And for Amdahl's law the specific hardware is not relevant anyways, all that matters is that you have two separate backends that run sequentially.
>>
reminder that anyone who mentions "magnum" or "anthracite" is a shill
>>
>>101905522
That's not true. With multichannel (quad, octa,) RAM you can get tons of bandwidth compared to the usual dual channel.

>>101905550
mini-magnum 12B is pretty good. Better than magnum v2 on my testing.
I'm yet to try the kto that was posted last thread.
>>
>>101905550
Is the best way to shill a finetune to not mention it at all? I feel like any finetune that gets mentioned gets sharted into the ground just on principle at this point.
>>
>>101905550
any talk about finetunes, really
all useless
>>
>>101905559
>That's not true. With multichannel (quad, octa,) RAM you can get tons of bandwidth compared to the usual dual channel.
I repeat:
>The speed loss between different ram speeds is marginal compared to full gpu. It's not worth making a distinction.
At that point just take bandwidth into account.
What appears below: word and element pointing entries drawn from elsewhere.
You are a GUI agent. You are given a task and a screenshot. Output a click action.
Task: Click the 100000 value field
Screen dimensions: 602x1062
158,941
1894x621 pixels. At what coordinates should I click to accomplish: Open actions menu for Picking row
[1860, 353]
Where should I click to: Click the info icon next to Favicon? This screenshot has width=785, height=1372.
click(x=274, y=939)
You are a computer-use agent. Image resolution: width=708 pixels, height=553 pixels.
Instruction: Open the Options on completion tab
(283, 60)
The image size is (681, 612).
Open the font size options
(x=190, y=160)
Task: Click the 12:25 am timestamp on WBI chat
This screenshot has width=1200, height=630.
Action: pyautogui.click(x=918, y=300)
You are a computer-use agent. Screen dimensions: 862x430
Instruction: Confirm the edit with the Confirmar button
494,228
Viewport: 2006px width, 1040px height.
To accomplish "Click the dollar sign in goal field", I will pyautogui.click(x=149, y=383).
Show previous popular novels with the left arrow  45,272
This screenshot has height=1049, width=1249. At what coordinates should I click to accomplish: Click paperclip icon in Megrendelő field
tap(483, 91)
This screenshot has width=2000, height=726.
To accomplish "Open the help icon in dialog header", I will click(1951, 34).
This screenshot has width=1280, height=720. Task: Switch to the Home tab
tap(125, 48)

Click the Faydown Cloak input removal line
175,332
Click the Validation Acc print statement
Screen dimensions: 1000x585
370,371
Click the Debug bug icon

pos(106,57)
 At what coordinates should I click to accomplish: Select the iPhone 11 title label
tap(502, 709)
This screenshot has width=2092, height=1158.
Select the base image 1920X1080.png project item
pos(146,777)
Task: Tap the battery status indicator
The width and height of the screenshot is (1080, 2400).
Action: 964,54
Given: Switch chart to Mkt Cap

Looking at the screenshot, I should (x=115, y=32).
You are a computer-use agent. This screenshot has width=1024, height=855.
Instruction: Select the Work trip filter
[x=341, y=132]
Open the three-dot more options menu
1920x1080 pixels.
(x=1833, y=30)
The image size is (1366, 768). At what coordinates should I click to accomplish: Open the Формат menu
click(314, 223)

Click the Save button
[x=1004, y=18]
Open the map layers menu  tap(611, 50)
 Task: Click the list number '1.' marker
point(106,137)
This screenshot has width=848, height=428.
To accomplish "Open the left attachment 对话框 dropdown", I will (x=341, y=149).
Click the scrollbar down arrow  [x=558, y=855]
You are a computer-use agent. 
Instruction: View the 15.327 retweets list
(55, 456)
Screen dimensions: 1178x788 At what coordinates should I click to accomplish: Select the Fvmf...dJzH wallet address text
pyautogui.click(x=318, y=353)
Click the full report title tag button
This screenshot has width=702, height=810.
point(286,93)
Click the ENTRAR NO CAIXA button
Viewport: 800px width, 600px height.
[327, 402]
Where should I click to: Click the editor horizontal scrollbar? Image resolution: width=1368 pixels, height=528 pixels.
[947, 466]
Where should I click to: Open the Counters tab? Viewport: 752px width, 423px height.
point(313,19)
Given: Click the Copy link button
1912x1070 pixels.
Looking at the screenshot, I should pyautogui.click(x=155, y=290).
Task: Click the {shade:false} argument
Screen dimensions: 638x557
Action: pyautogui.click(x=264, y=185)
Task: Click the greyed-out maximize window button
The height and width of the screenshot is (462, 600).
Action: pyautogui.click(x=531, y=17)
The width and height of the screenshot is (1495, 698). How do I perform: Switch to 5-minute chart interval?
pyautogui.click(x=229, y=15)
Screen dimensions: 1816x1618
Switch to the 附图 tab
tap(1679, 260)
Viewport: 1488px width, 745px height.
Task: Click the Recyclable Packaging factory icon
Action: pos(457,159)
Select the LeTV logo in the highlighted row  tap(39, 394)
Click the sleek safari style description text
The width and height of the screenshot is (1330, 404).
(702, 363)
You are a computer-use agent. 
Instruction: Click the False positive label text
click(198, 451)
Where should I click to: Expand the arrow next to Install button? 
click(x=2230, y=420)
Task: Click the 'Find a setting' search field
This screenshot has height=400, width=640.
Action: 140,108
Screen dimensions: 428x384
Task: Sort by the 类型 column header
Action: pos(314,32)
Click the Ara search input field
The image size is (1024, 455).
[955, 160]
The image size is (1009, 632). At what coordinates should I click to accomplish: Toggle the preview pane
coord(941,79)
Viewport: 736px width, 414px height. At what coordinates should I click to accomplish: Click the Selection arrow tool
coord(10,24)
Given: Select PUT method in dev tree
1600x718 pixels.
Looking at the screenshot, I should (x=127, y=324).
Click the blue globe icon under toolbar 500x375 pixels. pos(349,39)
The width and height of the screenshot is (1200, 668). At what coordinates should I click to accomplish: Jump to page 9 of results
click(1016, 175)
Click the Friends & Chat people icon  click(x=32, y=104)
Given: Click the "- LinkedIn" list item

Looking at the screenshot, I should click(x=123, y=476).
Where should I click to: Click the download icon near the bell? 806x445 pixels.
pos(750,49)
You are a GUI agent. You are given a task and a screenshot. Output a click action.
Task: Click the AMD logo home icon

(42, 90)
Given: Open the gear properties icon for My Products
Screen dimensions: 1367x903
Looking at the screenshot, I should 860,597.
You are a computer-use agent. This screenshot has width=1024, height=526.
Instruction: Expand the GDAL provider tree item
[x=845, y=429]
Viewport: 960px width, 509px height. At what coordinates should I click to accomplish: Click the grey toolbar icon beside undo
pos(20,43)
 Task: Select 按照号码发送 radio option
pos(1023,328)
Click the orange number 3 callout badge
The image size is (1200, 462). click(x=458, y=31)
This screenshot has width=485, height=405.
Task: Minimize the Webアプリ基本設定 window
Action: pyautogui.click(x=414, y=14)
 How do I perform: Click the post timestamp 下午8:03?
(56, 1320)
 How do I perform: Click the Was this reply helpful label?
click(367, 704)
No need for a graph.

Also, don't respond to schizos.
>>
>>101904795
fuck me? for what? what did i do? i didn't make you enjoy a retarded model because you don't know any better.
could tell it was mixtral without you ever saying it btw due to the fact that every single flavor of mixtral LOVES screeching {{char}}'s name autistically any time anything happens. loves grabbing your ass as well in every situation. somehow her nose is rubbing against your balls while she's licking your asshole as if that's even possible. asks you to "cum inside her" like every other mixtral flavor while giving a blowjob. it's RETARDED. my bad i guess? i should just pretend it's good.
>>
>>101905592
>Also, don't respond to schizos.
Fair enough.
>>
>>101905559
>That's not true. With multichannel (quad, octa,) RAM you can get tons of bandwidth compared to the usual dual channel.
llama.cpp/ggml is not properly taking advantage of 4/8 memory channels though due to NUMA issues.
You will still get a speedup but it won't be 2x/4x faster than dual-channel memory.
>>
>>101905534
I'm using PCIe 3.0 x16 myself, with the patched driver from here https://github.com/tinygrad/open-gpu-kernel-modules
>>
>>101905623
Ah yes, I'm aware. I was talking more from a raw numbers standpoint.
A GPU is still a lot faster in practice, but you can get CPU-RAM bandwidth really high was my point.
>>
Popcorn ready to laugh at Strawberry chuds when they get their third nothingburger in a row
>>
>>101905522
More bandwidth gives large returns, and it's more about having a baseline. Like, 8x the speed relative to what? Dual channel DDR4? Octo channel DDR4 with a CPU like a Xeon that's way better at handling a ton of memory, regardless of its base performance/speed? Just a set of base specs for reference would be good.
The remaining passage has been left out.